All four readings carry some weight; the chapter itself does not adjudicate. The OT installs the distinction; the NT (Acts 10, Mark 7:19, Rom 14, 1 Tim 4:4) announces the dietary marker’s setting-aside in the gospel era — without claiming the underlying holiness-principle of Lev 11:44-45 is set aside (1 Peter 1:15-16 will explicitly continue it).
The “be ye holy; for I am holy” formula and its NT continuation. Leviticus 11:44-45’s “be ye holy; for I am holy” is the OT’s foundational holiness-vocabulary. The formula recurs at Leviticus 19:2↗ (“Ye shall be holy: for I the LORD your God am holy” — the opening of the Holiness Code proper), Leviticus 20:7↗, 26, and across the broader OT holiness-tradition. 1 Peter 1:15–16↗ quotes the formula directly: “But as he which hath called you is holy, so be ye holy in all manner of conversation; Because it is written, Be ye holy; for I am holy.” Peter’s quotation comes in the context of the Christian’s transformation from “former lusts in your ignorance” (1:14) — the OT holiness-principle continues in NT discipleship even as the specific OT markers (food laws, circumcision, the levitical purity-rituals) are set aside. The principle the chapter installs — that the LORD’s people share His holy character — runs unbroken from Leviticus to 1 Peter.

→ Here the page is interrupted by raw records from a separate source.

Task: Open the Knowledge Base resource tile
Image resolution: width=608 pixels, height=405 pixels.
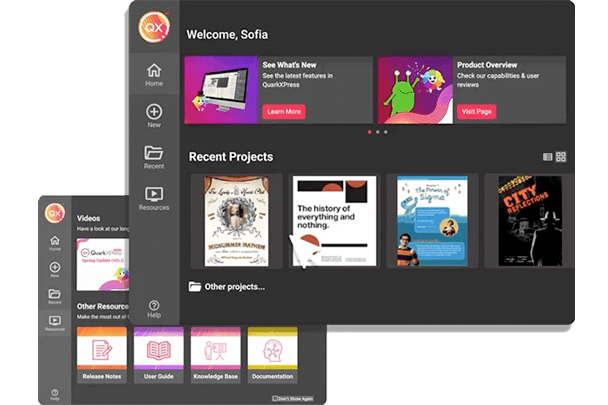Action: (215, 353)
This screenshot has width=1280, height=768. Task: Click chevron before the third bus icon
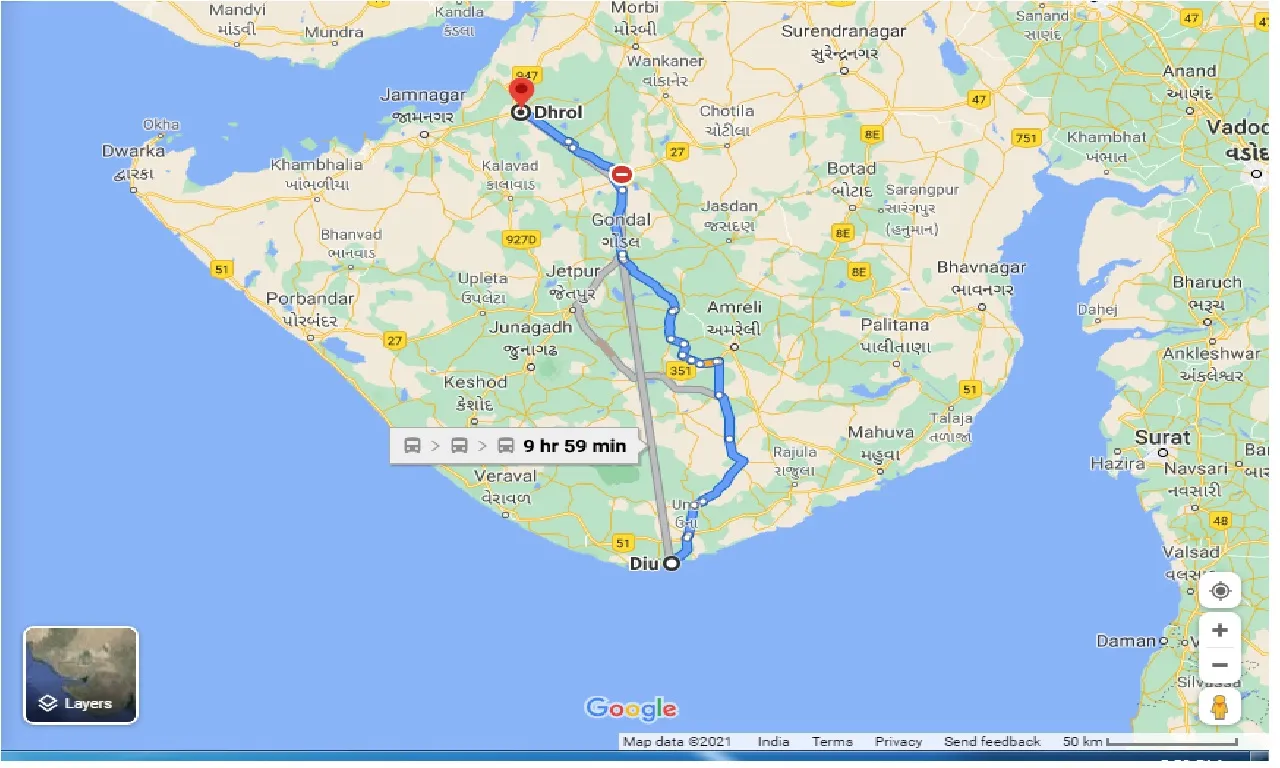[x=482, y=445]
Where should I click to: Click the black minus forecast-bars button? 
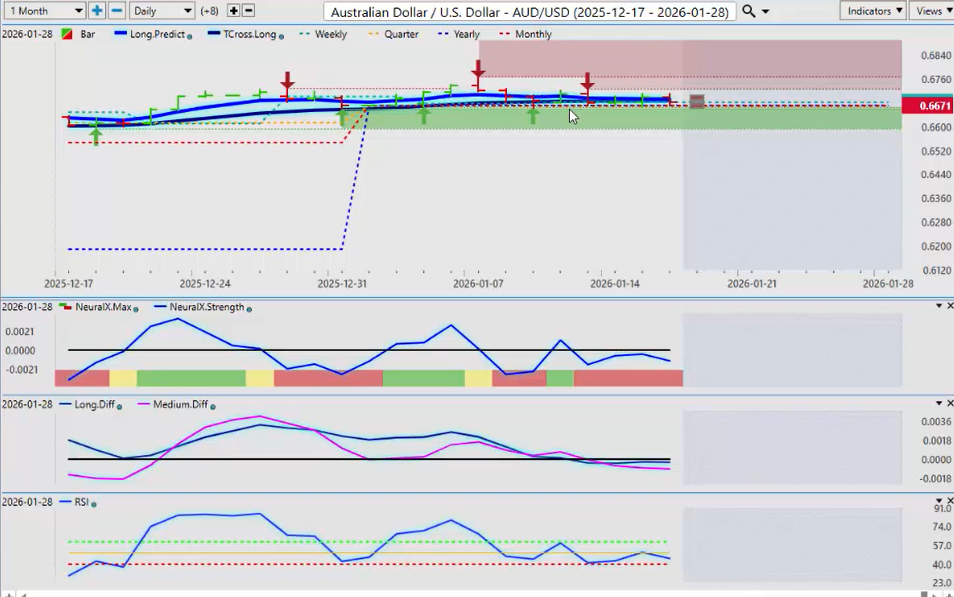coord(249,10)
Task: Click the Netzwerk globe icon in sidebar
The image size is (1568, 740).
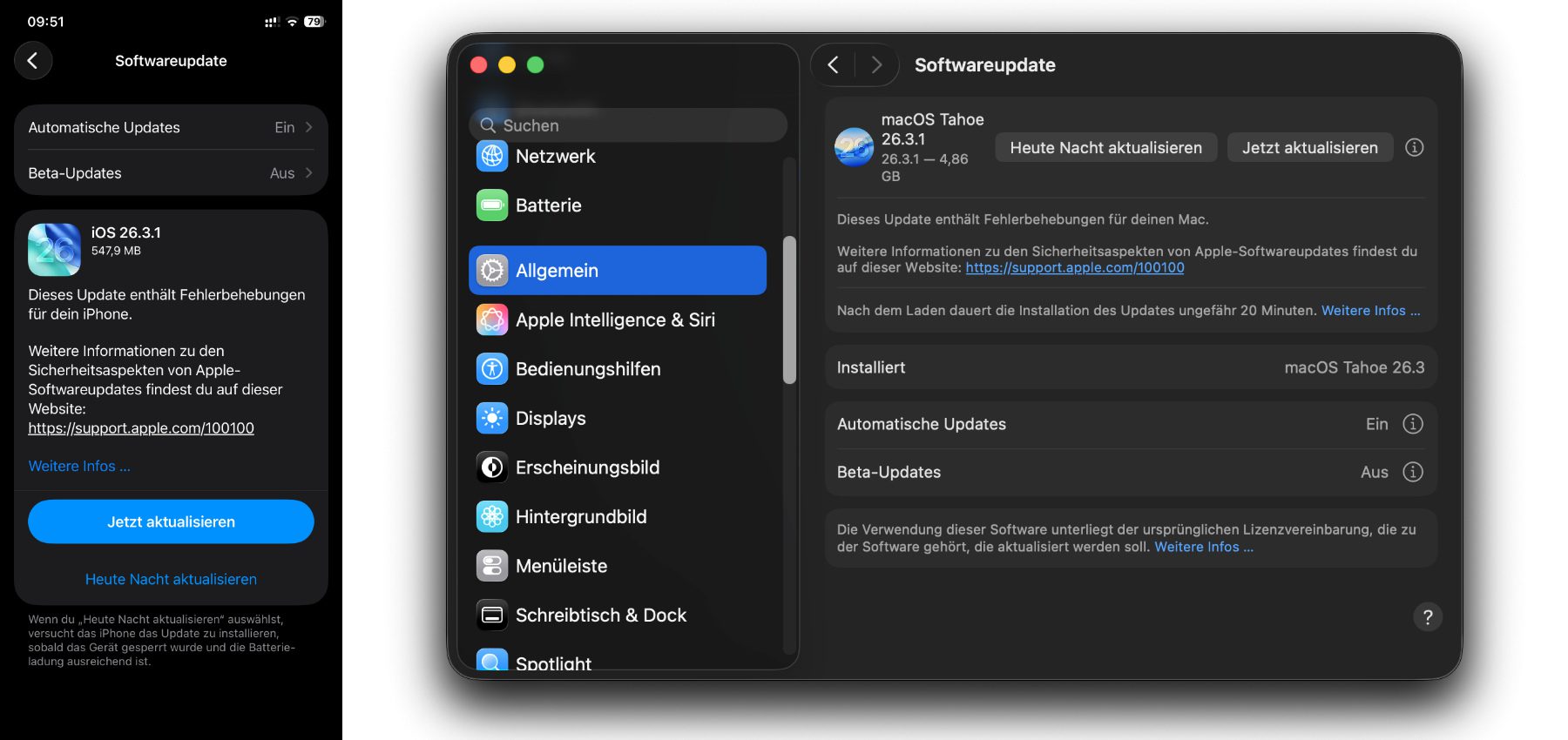Action: coord(492,157)
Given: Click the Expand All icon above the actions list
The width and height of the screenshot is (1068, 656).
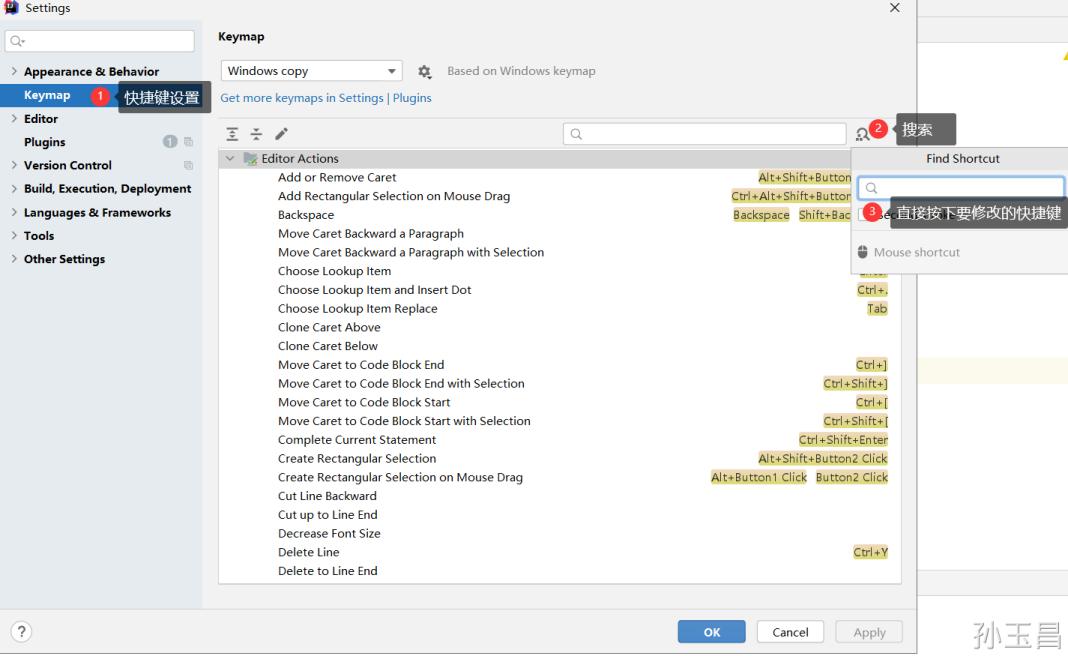Looking at the screenshot, I should pos(231,132).

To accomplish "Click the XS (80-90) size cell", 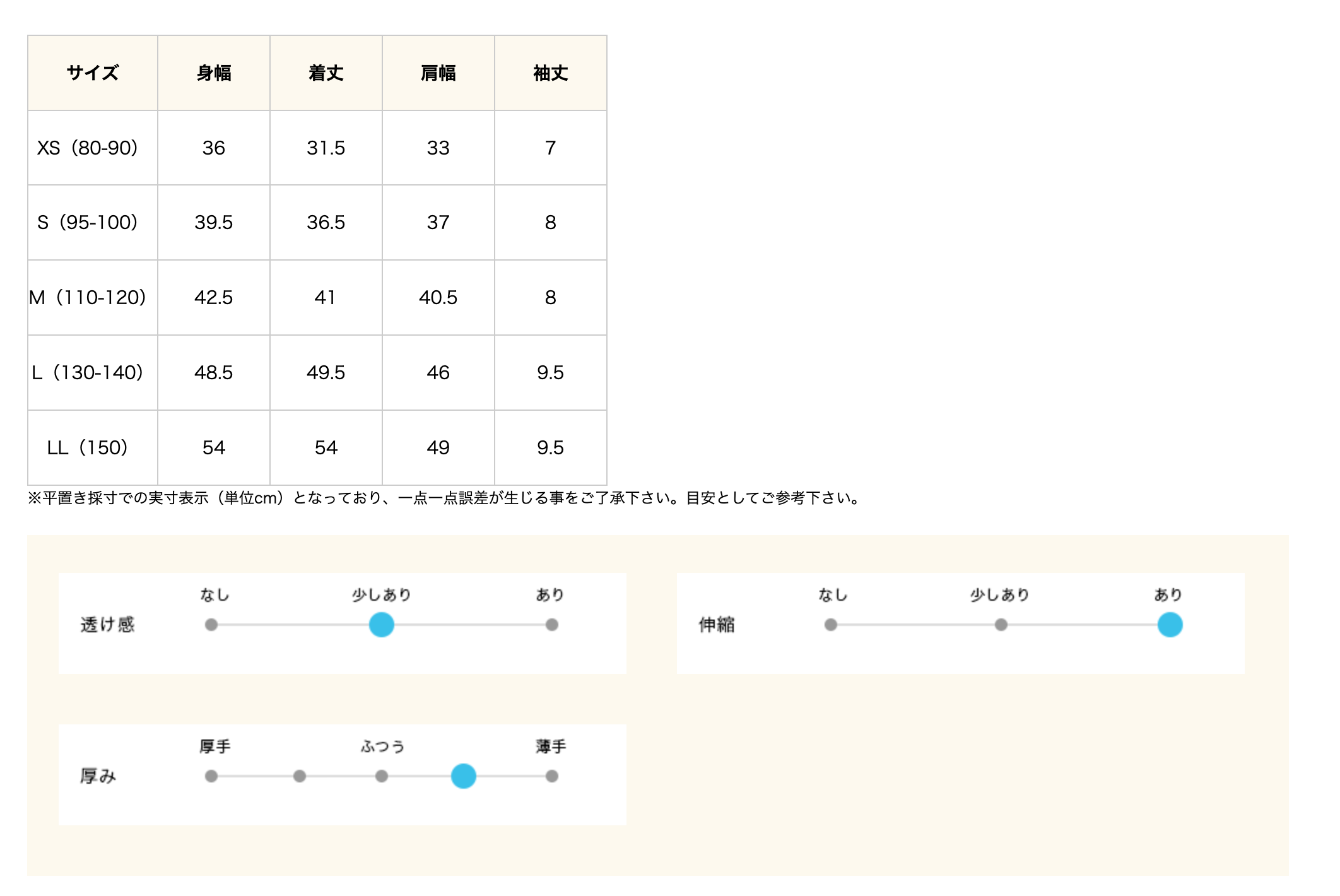I will (x=88, y=148).
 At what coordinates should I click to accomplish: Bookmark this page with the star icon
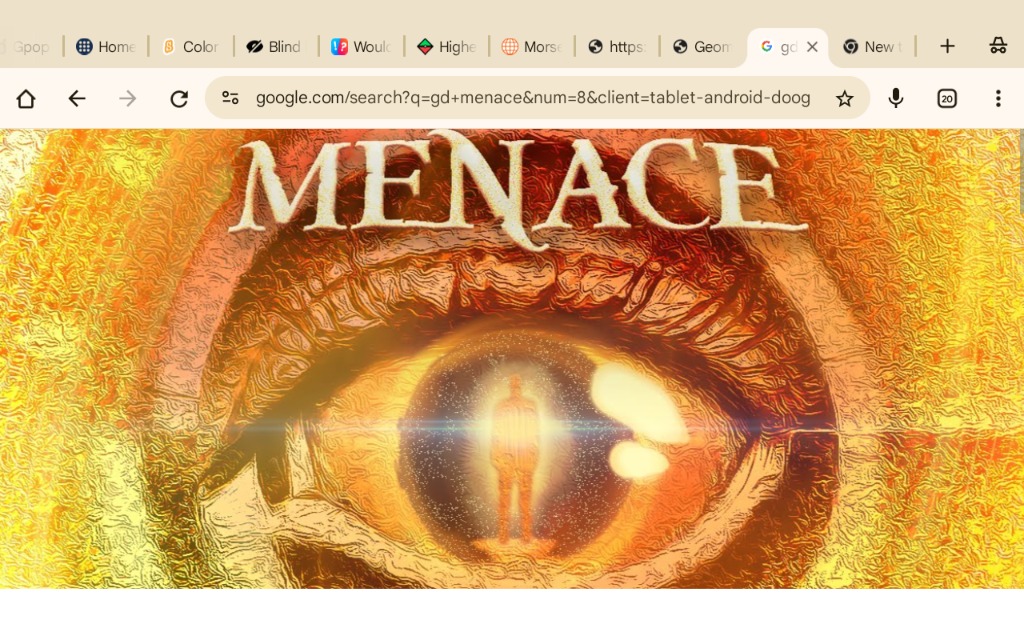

Peter’s vision and the NT’s setting-aside of the dietary marker. Acts 10:9-16’s Peter-on-the-housetop vision is the NT’s most direct engagement with Lev 11. Peter sees a sheet let down from heaven with all manner of four-footed beasts, wild beasts, creeping things, and fowls of the air; he is commanded to “Rise, Peter; kill, and eat”; he protests on Lev 11 grounds; the voice answers “What God hath cleansed, that call not thou common.” The vision happens three times. Peter understands its meaning when Cornelius’s messengers arrive — the LORD has been preparing him to enter a Gentile’s house and eat without dietary scruple, and (more deeply) to receive Gentiles into the covenant community without requiring them to keep the Mosaic dietary code. The Acts 10-11 narrative is widely read as the NT’s announcement that the Lev 11 dietary distinction is no longer the marker of covenant identity. Mark 7:19↗’s parenthetical “purging all meats” (the gospel’s editorial comment on Jesus’ clean-defiling teaching), Romans 14:14↗ (“there is nothing unclean of itself”), and 1 Timothy 4:4↗ (“every creature of God is good, and nothing to be refused”) together complete the NT’s setting-aside of the dietary marker. The chapter’s underlying holiness-principle continues; the dietary mechanism does not.